In this piece about her life, written by the president of the Alumni Association at her former Oxford college, we learn that she was not only "in the office of" John McNair, but also seemingly helping to produce the ILP newsletter, then called New Leader:
Eileen followed Orwell to Barcelona in February 1937, and with her professional skills became the secretary to John McNair, the ILP’s representative, producing the ILP newsletter.
This doesn't exactly say if she wrote any of the content for the New Leader, or if McNair wrote and she was just his assistant, but I interpreted it as the former. (An amusing side note though not a reliable source: this is borne out by a very surprising source, the Doctor Who Wikia. Apparently a prose adventure of the Eighth Doctor featured George Orwell during his time fighting in the Spanish Civil War.)
She was volunteering for the ILP in Spain between 17 February 1937 and June 1937, so any New Leader issues that she contributed to wouldn't be included in this collection.

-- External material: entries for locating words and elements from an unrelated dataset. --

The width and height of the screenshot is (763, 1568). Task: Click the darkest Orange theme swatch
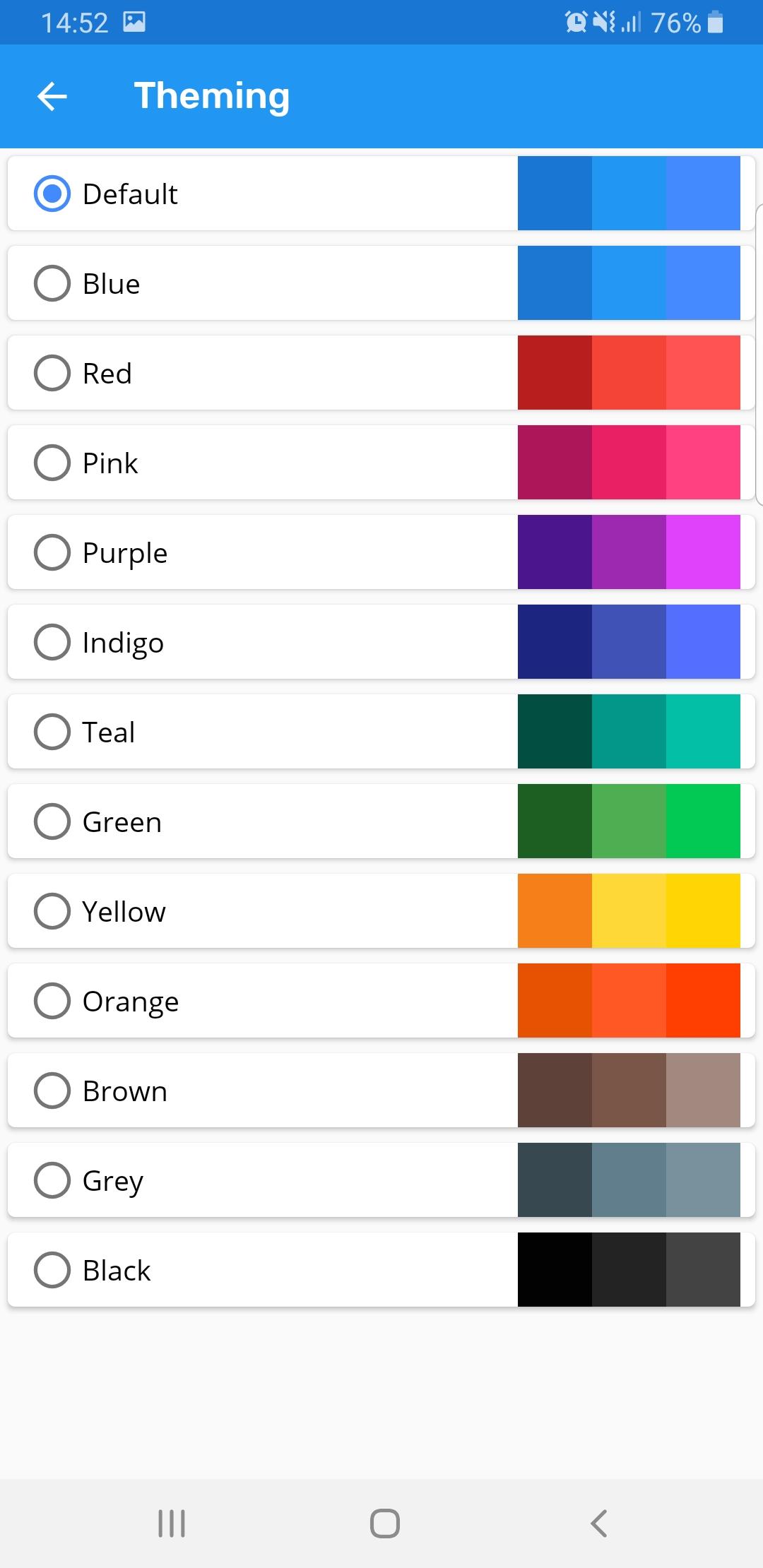pos(555,1001)
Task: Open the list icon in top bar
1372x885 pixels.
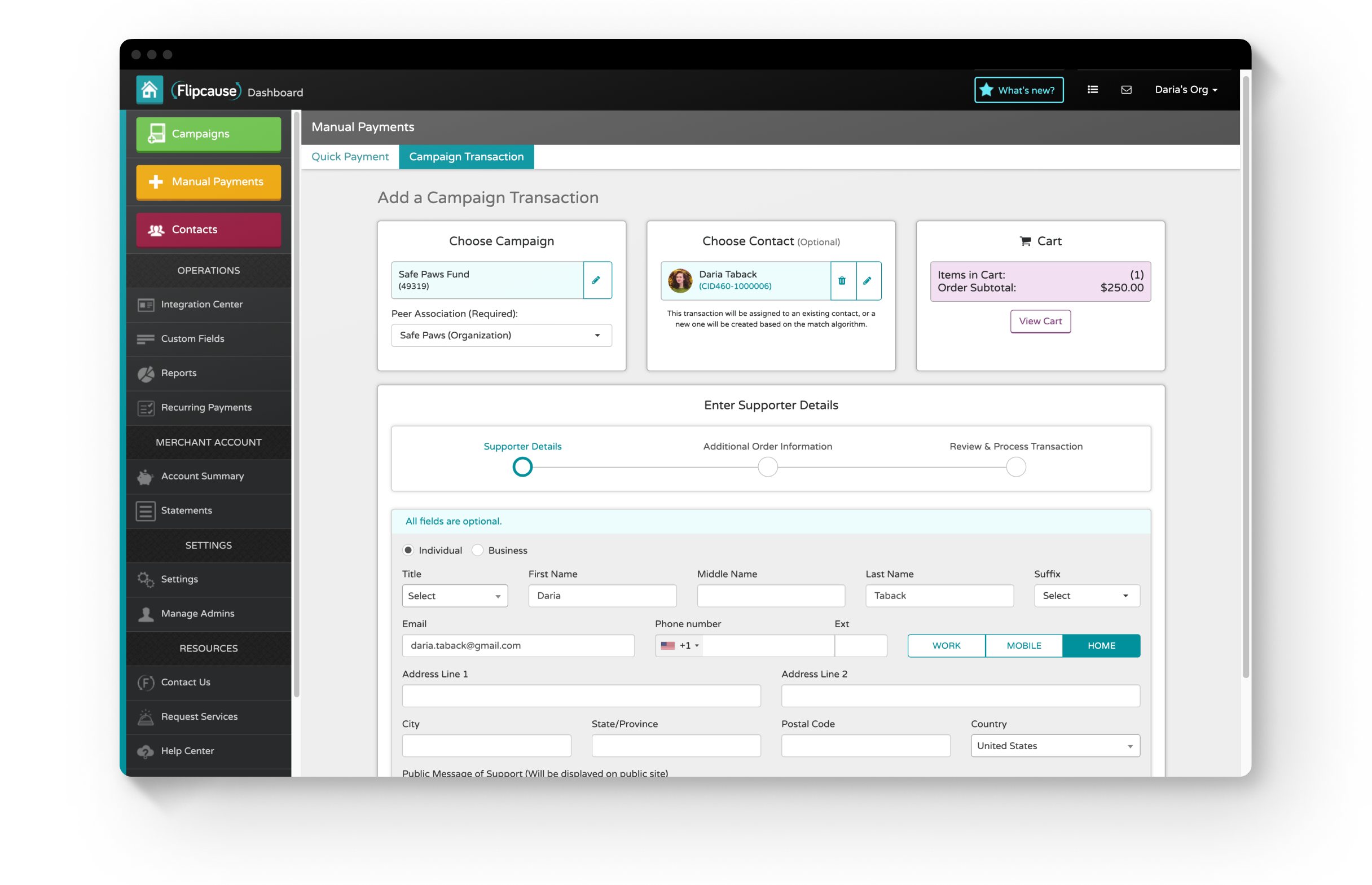Action: point(1092,90)
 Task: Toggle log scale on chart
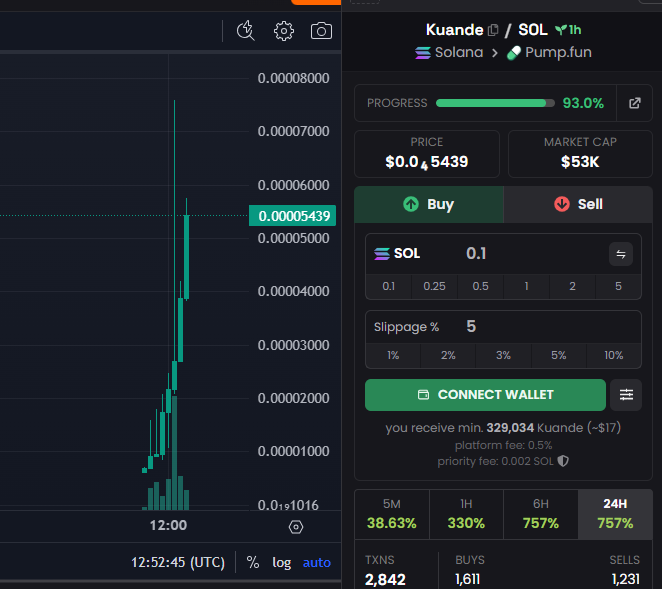[282, 562]
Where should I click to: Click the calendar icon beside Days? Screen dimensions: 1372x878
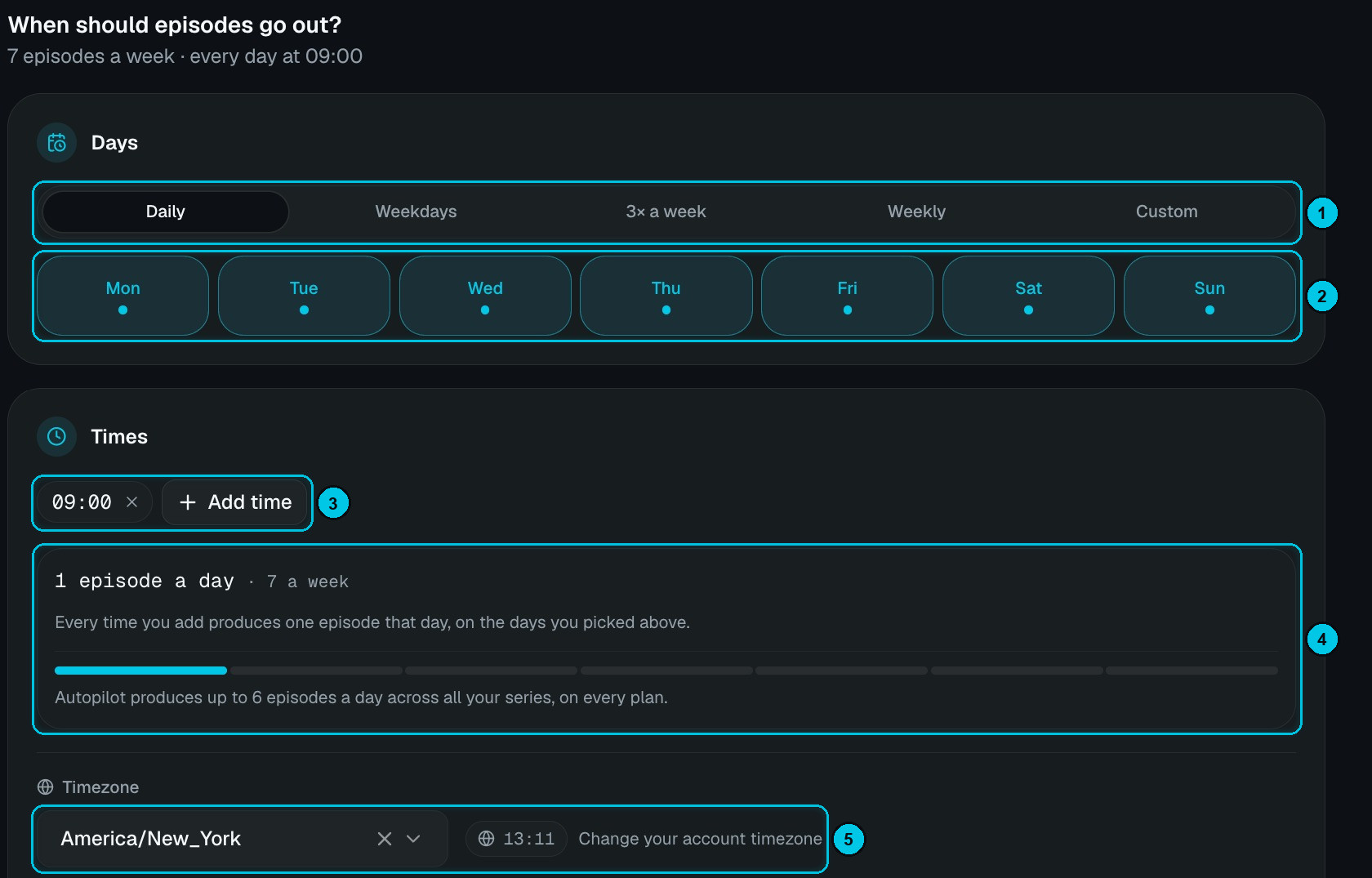(56, 143)
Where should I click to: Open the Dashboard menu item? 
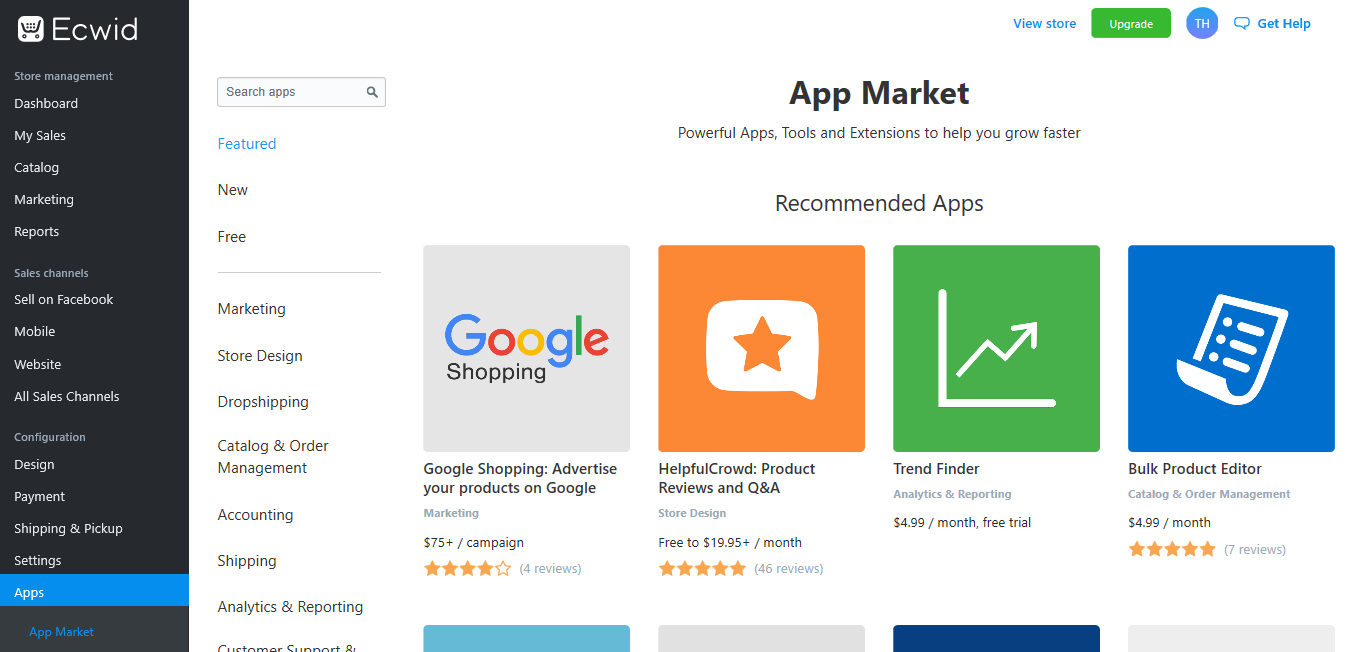46,103
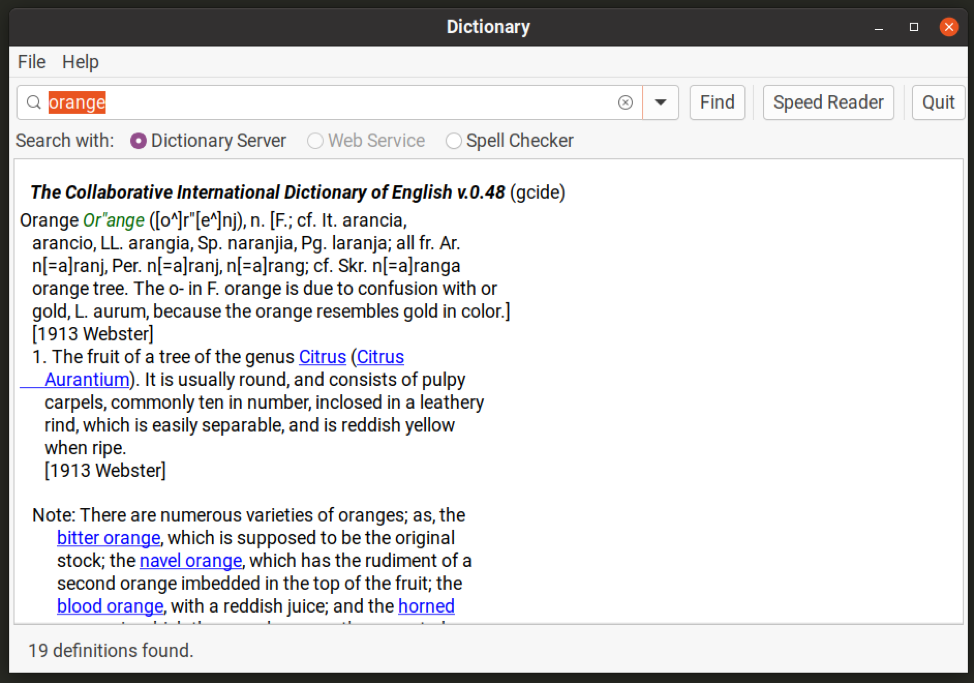The height and width of the screenshot is (683, 974).
Task: Follow the first Citrus link
Action: 322,357
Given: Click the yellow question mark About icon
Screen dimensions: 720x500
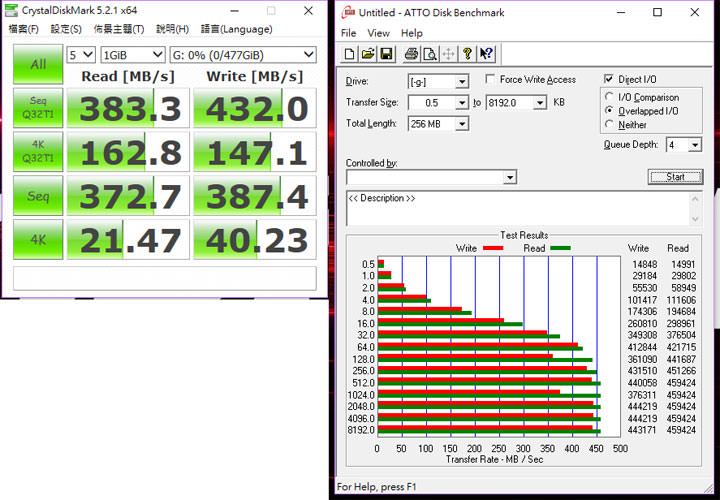Looking at the screenshot, I should tap(467, 53).
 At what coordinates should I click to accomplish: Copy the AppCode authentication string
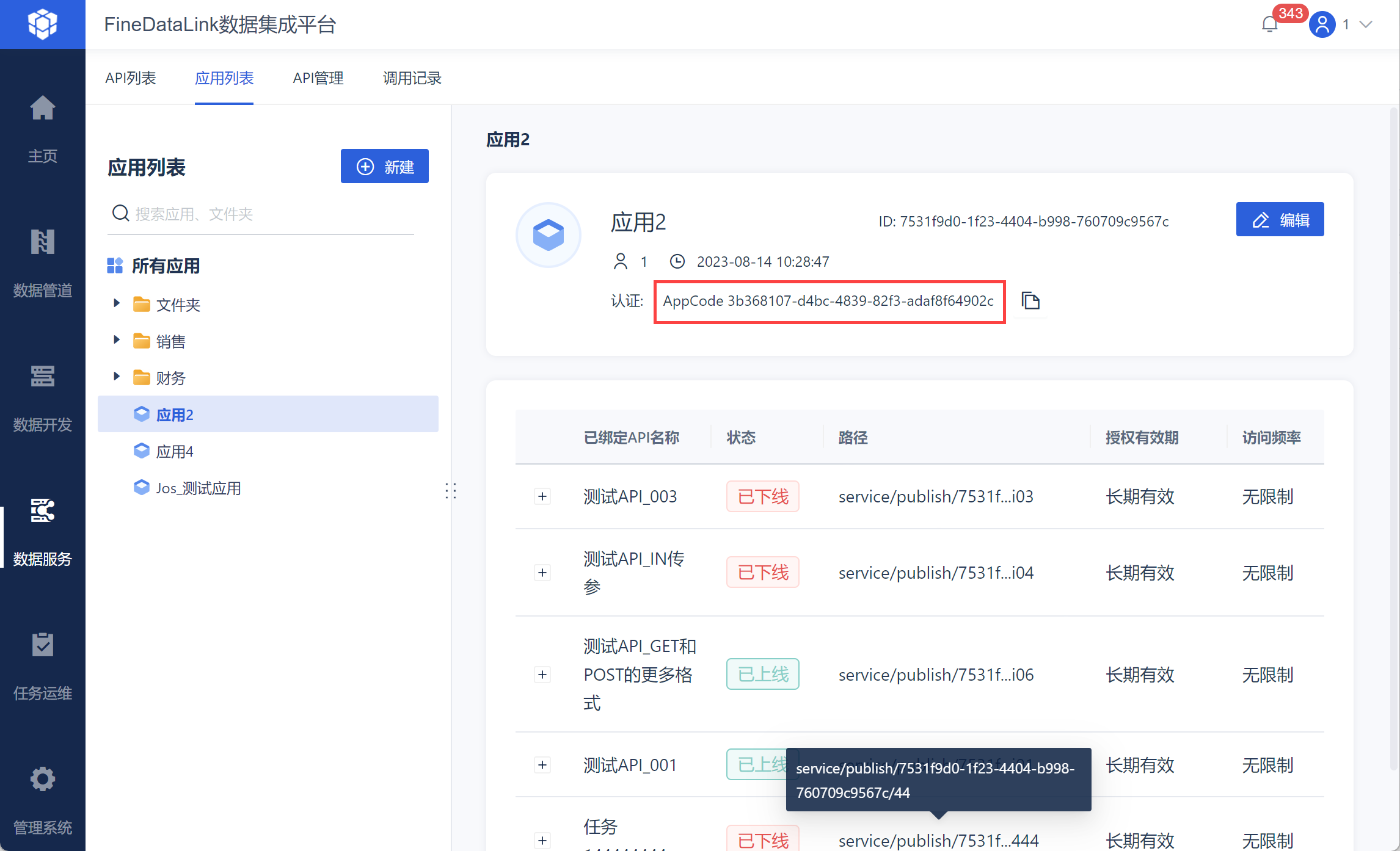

This collection of Eileen Blair papers at University College London might have something relevant: it includes some correspondence with comrades in Spain in the 1930s, as well as "miscellaneous notes and typescripts" both from the 1920s and "undated". However, they don't seem to have been uploaded as electronic versions.
It's also worth noting that the degree of her influence on the writings of her husband is unknown. Perhaps even in Homage to Catalonia you're seeing something from her, just not under her name. From the same Oxford college source quoted above:
There is disagreement between critics not only about the extent of Eileen’s influence on Orwell’s writing but on whether he selfishly demanded her self-sacrifice or she willingly gave it to nurture his genius. One of Orwell’s earliest biographers icily dismissed the notion that Eileen could have had any influence including on Nineteen eighty-four. Others discern more zest, colour and humanity in Keep the Aspidistra Flying and The Road to Wigan Pier completed after they met, than in his earlier works.
Certainly, A Homage to Catalonia reflected the experiences they had both shared in civil war Spain, and Coming Up For Air and Animal Farm were written during the height of their marriage. Orwell, in common with many writers, may have bounced ideas off other friends and contacts, including his various mistresses. However, it seems implausible that with Eileen sharing his experiences; typing and proof-reading his manuscripts; pulling strings to get him published and generally organising his life, he would not have been influenced by her views and suggestions. She was after all a highly-educated and opinionated woman with a good Oxford degree in English Language and Literature, and an expressive flair.